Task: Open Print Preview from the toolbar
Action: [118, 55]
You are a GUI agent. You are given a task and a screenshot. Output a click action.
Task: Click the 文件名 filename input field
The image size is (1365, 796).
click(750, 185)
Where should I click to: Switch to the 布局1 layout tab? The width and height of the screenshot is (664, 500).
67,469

--

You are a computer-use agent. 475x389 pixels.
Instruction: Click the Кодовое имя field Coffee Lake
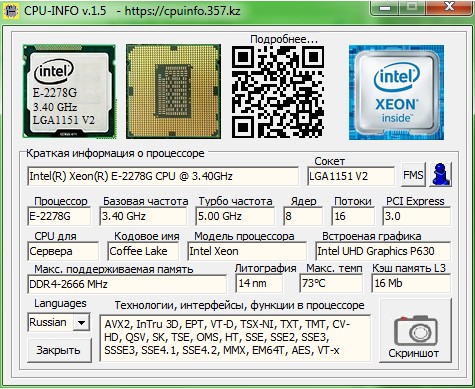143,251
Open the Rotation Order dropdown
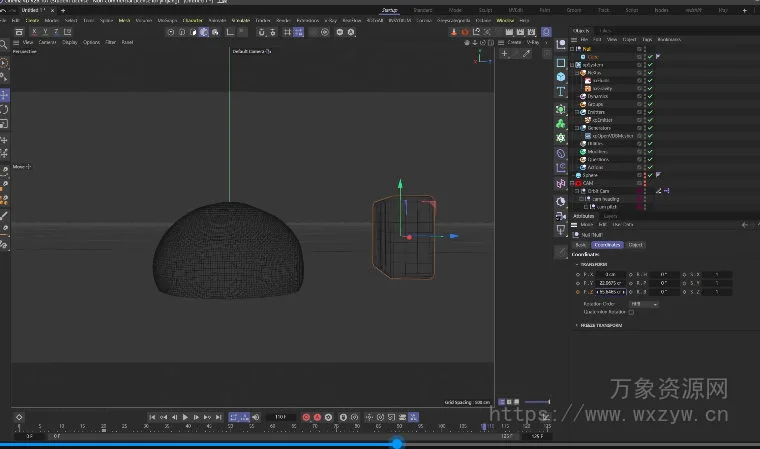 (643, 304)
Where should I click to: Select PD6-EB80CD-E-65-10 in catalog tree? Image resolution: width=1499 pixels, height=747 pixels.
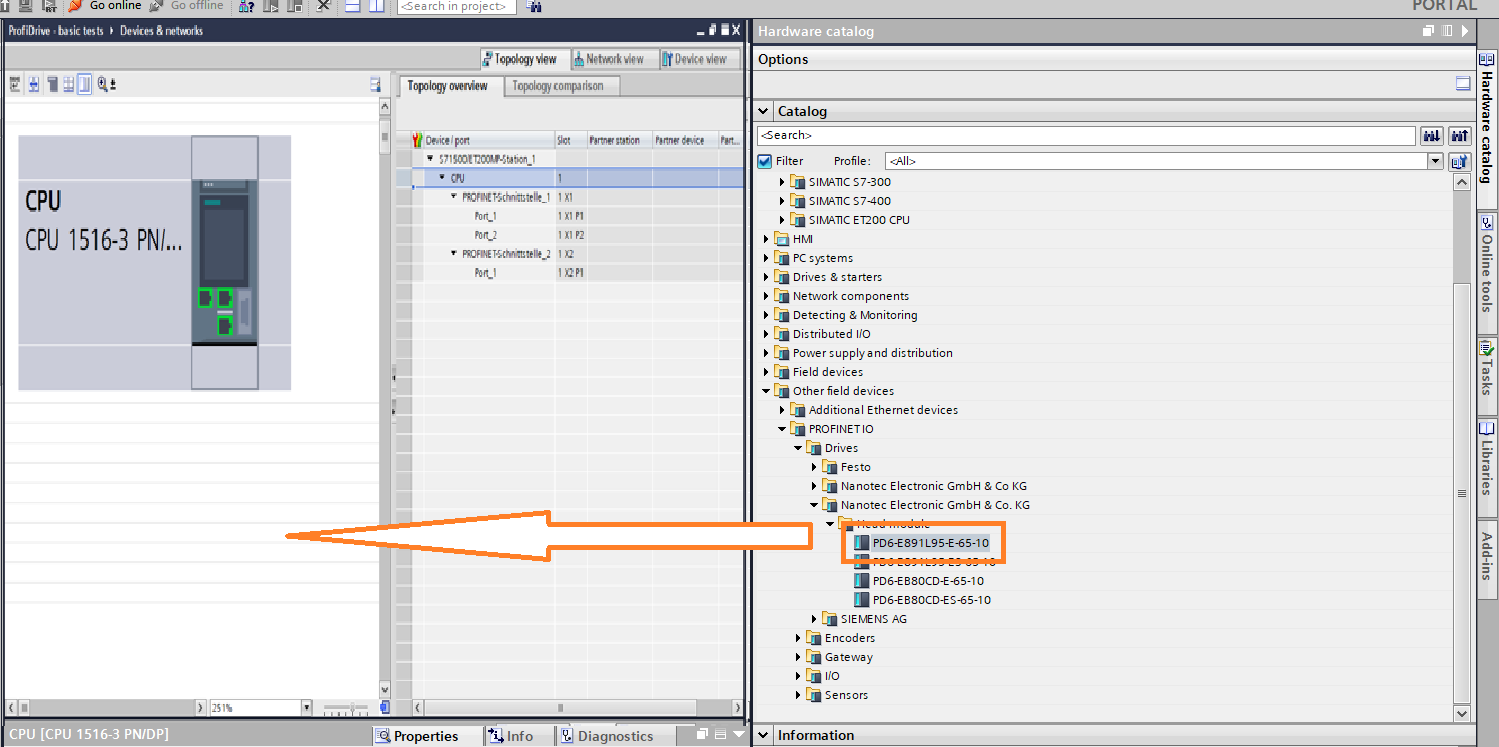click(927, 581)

What you should do: When a line above contains the string "agent", copy that line.

Response area:
You are a GUI agent. You are given a task and a screenshot. Output a click action.
You are a computer-use agent. 475x389 pixels.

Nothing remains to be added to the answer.